(AVAILABLE DATA)

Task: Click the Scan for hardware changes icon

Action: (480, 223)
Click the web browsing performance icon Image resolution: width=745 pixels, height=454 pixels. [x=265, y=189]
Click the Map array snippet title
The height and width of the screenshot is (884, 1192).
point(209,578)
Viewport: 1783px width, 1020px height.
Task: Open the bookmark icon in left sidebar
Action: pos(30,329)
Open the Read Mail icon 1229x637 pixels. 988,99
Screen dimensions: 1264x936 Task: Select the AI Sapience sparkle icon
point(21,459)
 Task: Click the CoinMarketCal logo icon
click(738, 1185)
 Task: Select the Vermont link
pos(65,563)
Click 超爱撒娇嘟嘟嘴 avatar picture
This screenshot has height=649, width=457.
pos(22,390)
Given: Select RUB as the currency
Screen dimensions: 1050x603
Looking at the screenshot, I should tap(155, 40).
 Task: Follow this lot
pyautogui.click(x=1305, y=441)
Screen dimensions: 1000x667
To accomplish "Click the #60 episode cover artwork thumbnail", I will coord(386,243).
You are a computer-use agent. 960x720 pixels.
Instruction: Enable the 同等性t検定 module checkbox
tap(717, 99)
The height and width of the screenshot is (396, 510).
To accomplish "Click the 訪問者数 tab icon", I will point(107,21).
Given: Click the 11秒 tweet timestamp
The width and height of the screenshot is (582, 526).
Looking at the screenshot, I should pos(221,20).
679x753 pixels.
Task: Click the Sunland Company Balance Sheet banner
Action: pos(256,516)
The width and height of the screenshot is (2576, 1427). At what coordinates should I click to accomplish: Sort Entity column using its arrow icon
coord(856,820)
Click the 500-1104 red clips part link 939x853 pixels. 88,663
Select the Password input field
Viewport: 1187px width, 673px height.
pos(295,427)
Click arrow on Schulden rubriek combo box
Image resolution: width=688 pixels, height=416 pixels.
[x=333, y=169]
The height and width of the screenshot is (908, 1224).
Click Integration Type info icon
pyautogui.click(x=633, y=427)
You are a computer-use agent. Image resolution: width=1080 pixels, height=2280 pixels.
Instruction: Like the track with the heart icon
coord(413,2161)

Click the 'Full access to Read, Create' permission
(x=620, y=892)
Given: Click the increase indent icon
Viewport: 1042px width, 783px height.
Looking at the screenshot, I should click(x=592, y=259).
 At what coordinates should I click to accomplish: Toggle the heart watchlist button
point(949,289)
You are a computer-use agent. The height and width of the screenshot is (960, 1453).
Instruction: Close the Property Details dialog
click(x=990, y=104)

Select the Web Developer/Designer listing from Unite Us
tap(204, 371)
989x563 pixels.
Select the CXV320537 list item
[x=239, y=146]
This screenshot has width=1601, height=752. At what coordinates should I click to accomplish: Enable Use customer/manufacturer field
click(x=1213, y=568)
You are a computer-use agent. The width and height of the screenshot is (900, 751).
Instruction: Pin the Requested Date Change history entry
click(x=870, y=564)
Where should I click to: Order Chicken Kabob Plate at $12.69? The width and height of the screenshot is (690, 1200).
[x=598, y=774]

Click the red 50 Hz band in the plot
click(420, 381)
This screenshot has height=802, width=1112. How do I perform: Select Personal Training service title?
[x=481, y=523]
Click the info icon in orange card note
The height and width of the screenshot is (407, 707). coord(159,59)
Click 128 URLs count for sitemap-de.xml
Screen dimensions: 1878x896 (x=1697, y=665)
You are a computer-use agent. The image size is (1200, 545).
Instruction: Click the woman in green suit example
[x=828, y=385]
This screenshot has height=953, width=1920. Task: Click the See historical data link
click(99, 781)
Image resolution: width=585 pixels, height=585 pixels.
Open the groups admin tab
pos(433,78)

(End AVAILABLE DATA)

• TASK PROMPT: Scan the lines above for "Instruction: Enable the" and for "Given: Click the 11秒 tweet timestamp". Repeat exactly the line holding each of them and every line in between.

• EXERCISE ANSWER:
Instruction: Enable the 同等性t検定 module checkbox
tap(717, 99)
The height and width of the screenshot is (396, 510).
To accomplish "Click the 訪問者数 tab icon", I will point(107,21).
Given: Click the 11秒 tweet timestamp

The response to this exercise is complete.